Когда же наступила очередь Трубецкого, то он ответил о мотивах содеянного им так: «Я решился на сей поступок, тронутый жалким и несчастным положением этой женщины. Знавши ее еще девицей, я был свидетелем всех мучений, которые она претерпела в краткой своей жизни. Мужа еще до свадьбы она ненавидела и ни за что не хотела выходить за него замуж.
(Ее муж — коммерции советник Алексей Жадимировский — был сыном почетного гражданина, весьма богат, и это-то и остановило на нем выбор матери Лавинии и ее отчима — английского купца Кохума, которым взрослая девица мешала жить в свое удовольствие и, кроме того, являлась обременительной и ненужной статьей расходов.)
Долго она боролась, и ни увещевания, ни угрозы, ни даже побои не могли ее на то склонить. И она только тогда дала свое согласие, когда он уверил ее, что женится на ней, имея только в виду спасти ее от невыносимого положения, в котором она находилась у себя в семействе, и когда он дал ей честное слово не иметь с ней никаких других связей и сношений, как только братских. На таком основании семейная жизнь не могла быть счастливой. С первого дня их свадьбы у них пошли несогласия, споры и ссоры. Она ему и всем твердила, что он ей противен и что она имеет к нему отвращение. Наконец, дошло до того, что сами сознавались лицам, даже совершенно посторонним, что жить вместе не могут. Нынешней весной уехал он в Ригу, чтобы получить наследство, и был в отсутствии около месяца. По возвращении своем узнал он через людей, что мы имели с нею свидания. Это привело его в бешенство, и, вместо того чтобы отомстить обиду на мне, он обратил всю злобу свою на слабую женщину, зная, что она беззащитна. Дом свой он запер и никого не стал принимать. В городе говорили, что он обходится с нею весьма жестоко, бьет даже и что она никого не видит, кроме его родных, которые поносят ее самыми скверными и площадными ругательствами.
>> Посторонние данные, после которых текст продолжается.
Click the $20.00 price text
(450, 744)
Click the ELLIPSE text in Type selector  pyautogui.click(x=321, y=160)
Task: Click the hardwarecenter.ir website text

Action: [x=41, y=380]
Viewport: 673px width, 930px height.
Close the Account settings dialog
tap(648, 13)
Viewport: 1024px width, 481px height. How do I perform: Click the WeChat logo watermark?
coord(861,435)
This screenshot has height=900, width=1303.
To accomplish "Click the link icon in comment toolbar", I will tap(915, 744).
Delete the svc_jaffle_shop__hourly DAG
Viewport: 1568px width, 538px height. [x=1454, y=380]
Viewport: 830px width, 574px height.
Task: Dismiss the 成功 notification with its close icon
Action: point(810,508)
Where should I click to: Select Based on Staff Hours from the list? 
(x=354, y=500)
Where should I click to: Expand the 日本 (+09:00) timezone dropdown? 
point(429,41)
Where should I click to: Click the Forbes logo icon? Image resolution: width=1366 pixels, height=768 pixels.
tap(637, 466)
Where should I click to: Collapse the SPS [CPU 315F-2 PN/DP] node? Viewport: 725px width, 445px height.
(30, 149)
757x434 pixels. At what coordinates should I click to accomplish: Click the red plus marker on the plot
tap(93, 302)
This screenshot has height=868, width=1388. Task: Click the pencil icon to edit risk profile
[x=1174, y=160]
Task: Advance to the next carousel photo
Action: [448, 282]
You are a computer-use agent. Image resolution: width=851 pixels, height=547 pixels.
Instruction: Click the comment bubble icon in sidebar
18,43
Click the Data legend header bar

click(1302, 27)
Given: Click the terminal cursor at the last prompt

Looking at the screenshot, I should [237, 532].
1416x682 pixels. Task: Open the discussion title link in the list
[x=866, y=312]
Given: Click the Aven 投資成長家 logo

Я сознаюсь, что тогда у меня возродилась мысль увезти ее от него за границу… Вскоре после сего узнал я, что он своим жестоким обращением довел ее почти до сумасшествия, что она страдает и больна, что он имеет какие-то злые помышления. В это самое время я получил от нее письмо, в котором она мне описывает свое точно ужасное положение, просит спасти ее, пишет, что мать и все родные бросили ее и что она убеждена, что муж имеет намерение или свести ее с ума, или уморить. Я отвечал ей, уговаривая и прося думать только о своей жизни; вечером получил еще маленькую записочку, в которой просит она меня прислать на всякий случай, на другой день, карету к квартире ее матери. Я любил ее без памяти; положение ее доводило меня до отчаяния; я был как в чаду и как в сумасшествии, голова ходила у меня кругом, я сам хорошенько не знал, что делать; тем более что все это совершилось менее чем в 24 часа».
Побег был совершен почти мгновенно, без всякой подготовки. Трубецкой вспомнил, что когда-то собирался ехать на Кавказ вместе с приятелем своим, отставным штаб-ротмистром Федоровым, и Федоров тогда же выправил для себя подорожную. Эту-то подорожную Трубецкой взял у него в доме, попросил его сесть в карету и подождать на углу Морской и Невского у Английского магазина, когда в карету сядет женщина. Трубецкой попросил приятеля ни о чем ее не расспрашивать, а просто довезти до условленного места. За время сборов Трубецкой успел купить тарантас и, взяв с собою немного денег, уехал с Лавинией Александровной из города. За месяц они доехали до Редут-Кале и должны были со дня на день оказаться в Поти, где стоял нанятый князем Сергеем баркас, но в самом конце пути, когда свобода была совсем рядом, их арестовали.